I must agree…. every time I’ve used flattened relationships, I eventually find 
a reason to undo it.

For instance, a lot of my databases have a transID that represents a foreign 
key relationship to a table that tracks the responsible party for each 
transaction.  Even though I may not add data to the join table right now, I 
still want to have a way to track who created/updated/deleted it.


> On Oct 20, 2014, at 4:06 PM, Ray Kiddy <[email protected]> wrote:
> 
> On Mon, 20 Oct 2014 17:41:00 -0200
> Flavio Donadio <[email protected]> wrote:
> 
>> Hello, people!
>> 
>> I am experimenting a little more... and hitting some roadblocks!
>> 
>> Example: I have these entities called Product and Quote. A Quote has
>> many products. But each quoted product has more information, like
>> price, quantity and lead time. So, I am using this QuotedProduct
>> entity, which "binds" the Product id, the Quote id and the other
>> information.
>> 
>> The relationship could be expressed like this:
>> 
>> Quote <--->> QuotedProduct <<---> Product
>> 
>> I understand I shouldn't flatten any of these relationships. Am I
>> right?
>> 
>> 
>> Cheers,
>> Flavio
> 
> You are definitely right.

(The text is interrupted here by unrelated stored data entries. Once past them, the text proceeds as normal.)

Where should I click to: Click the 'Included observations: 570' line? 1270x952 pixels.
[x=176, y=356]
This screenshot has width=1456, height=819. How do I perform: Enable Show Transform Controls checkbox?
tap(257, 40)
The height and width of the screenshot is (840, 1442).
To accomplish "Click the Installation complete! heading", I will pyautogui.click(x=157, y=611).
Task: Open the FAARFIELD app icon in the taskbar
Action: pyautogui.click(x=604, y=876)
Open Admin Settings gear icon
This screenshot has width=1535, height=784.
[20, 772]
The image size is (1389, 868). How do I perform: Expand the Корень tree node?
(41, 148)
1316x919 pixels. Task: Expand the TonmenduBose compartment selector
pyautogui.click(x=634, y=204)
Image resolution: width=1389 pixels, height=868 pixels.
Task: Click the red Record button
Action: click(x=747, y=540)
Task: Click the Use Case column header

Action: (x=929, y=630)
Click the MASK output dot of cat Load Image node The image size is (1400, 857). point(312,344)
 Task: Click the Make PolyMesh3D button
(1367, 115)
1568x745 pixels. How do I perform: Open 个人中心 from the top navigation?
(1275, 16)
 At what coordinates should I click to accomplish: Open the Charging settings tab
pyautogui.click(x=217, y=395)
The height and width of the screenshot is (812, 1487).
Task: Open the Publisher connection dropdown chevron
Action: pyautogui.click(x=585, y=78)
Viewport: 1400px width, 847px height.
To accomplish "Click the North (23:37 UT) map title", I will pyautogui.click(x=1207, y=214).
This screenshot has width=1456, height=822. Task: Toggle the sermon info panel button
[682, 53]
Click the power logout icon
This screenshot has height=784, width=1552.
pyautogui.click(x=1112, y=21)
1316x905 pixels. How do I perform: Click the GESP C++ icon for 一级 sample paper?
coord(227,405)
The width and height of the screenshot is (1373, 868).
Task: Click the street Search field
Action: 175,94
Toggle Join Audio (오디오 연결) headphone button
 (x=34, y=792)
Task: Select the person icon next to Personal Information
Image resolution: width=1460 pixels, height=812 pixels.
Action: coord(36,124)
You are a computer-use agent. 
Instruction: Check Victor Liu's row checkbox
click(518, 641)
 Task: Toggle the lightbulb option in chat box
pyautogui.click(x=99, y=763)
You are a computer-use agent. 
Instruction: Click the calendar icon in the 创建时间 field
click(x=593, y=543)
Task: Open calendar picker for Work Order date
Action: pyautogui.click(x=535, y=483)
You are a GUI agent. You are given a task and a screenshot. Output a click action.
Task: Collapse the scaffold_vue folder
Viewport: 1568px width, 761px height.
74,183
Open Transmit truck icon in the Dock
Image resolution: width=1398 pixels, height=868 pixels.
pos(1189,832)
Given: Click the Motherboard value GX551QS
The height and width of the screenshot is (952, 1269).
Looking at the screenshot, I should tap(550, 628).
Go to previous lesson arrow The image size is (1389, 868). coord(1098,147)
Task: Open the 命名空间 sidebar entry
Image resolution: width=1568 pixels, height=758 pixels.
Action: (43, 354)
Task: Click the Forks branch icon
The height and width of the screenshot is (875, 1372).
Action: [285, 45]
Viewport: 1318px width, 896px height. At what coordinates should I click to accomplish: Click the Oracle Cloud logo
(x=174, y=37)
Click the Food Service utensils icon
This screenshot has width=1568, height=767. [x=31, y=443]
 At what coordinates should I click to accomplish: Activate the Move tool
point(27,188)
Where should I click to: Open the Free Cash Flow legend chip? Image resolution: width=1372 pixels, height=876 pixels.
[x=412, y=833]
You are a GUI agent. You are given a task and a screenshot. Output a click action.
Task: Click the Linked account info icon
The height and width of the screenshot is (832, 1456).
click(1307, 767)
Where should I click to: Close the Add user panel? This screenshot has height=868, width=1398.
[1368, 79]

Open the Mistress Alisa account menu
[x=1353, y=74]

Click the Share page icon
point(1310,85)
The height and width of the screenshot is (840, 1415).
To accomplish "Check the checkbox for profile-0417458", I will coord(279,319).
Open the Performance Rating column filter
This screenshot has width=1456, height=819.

You cannot have the QuotedProduct be both the
> target of a class-property relationship and also a part of a flattened
> relationship.
> 
> I often do this kind of join table and I usually think that I can use
> the (in this case) quotePk and productPk attributes, together, as the
> primary key of the QuotedProduct entity. Lately, I most often just go
> ahead and create a single pk column in the QuotedProduct entity. I do
> not feel that I need to do this, but it ends up being better in the
> long run, avoids some problems that seem to pop up with the
> dual-attribute pk. That is just my experience.
> 
> By the way, if you end up wanting the to have the "product" link in the
> QuotedProduct point to other kinds of objects, inherited entities or
> such as that, the pk will be much more helpful.